The fate of a 200-year-old Fgura farmhouse that is the last remnant of a family that gave the locality its name still hangs in the balance, as the decision on whether to allow the demolition of the property to go ahead was postponed by a week by the planning tribunal. 

The Fgura council is appealing an application filed by Trevor Buttigieg to have the farmhouse demolished and raise a boundary wall around the property.

A final decision on the appeal was postponed to next week after legal representatives of the local council and the applicant clashed on whether further evidence should be heard on the case. 

The sitting had been postponed a week prior after the tribunal encountered technical difficulties in hosting the meeting. Meeting are currently being virtually via video conferencing. 

The issue centres on whether further evidence for the appeal, which was submitted late by the local council, should be heard by the tribunal before a decision is taken. 

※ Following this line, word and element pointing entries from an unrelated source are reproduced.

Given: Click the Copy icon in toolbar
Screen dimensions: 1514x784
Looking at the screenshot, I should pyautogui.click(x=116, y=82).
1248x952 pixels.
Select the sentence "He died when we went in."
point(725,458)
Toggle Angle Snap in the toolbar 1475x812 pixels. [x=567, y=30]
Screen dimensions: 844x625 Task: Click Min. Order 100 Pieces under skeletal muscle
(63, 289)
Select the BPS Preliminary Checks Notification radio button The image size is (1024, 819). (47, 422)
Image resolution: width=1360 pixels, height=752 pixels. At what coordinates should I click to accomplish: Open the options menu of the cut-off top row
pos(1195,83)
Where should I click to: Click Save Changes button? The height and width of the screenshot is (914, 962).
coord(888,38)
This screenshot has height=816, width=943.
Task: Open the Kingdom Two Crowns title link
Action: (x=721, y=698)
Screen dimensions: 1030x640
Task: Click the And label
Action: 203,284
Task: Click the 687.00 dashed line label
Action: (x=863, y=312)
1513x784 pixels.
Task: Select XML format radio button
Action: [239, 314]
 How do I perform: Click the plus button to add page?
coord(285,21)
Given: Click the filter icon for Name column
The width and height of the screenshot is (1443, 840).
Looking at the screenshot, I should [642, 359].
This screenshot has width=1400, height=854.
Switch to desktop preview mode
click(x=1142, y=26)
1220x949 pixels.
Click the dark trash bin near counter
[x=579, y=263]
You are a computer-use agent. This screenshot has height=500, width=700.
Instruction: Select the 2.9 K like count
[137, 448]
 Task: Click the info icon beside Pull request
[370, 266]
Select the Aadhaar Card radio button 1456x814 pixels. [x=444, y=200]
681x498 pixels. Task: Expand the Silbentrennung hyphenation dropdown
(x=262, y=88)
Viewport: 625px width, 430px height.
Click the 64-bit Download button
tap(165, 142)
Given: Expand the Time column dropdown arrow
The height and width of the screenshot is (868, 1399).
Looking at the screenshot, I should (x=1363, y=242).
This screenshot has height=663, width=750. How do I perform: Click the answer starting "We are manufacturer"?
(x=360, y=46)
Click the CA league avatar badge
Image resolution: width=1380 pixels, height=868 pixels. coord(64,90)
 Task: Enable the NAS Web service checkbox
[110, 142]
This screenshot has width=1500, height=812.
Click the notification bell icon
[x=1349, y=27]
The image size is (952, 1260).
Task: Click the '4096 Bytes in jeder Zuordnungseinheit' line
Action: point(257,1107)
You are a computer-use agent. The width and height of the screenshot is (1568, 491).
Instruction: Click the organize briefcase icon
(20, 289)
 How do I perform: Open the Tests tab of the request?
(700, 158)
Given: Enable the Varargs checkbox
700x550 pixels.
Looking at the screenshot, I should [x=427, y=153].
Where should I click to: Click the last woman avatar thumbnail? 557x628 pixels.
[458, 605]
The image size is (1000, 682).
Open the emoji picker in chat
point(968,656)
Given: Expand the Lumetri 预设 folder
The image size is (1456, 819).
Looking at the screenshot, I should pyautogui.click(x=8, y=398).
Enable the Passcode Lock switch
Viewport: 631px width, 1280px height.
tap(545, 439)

In a May sitting, the tribunal ruled that the Fgura council had a month from the sitting date to submit evidence to bolster the appeal, while the developer would have a month to respond to the evidence. 

The council, assisted by lawyer Jonathan Attard, filed an affidavit as to why the appeal had been filed four days late due to payment issues. 

The tribunal is expected to decide whether to accept additional evidence and make a final ruling on the appeal next Thursday. 

A request by the council to have architect Edward Said, who compiled a report on the state and heritage merit of the farmhouse, testify on why scheduling for the property should be upheld was shot down on the pretext that Said had not previously been included in the list of witnesses. 

The farmhouse enjoyed Grade 3 scheduling until a year-and-a-half ago when this was stripped by the Environmental Planning Review Tribunal.

The property enjoys several distinguished vernacular features, including stone slabs and corbels, on the basis of which attempts to have the building descheduled in 2009, 2011 and 2015 were refused.

Documents from the Notarial Archives indicate that the structure is the last surviving property related to the ‘Ficura’ family, which owned the surrounding fields and farms and after whom the locality of Fgura is named.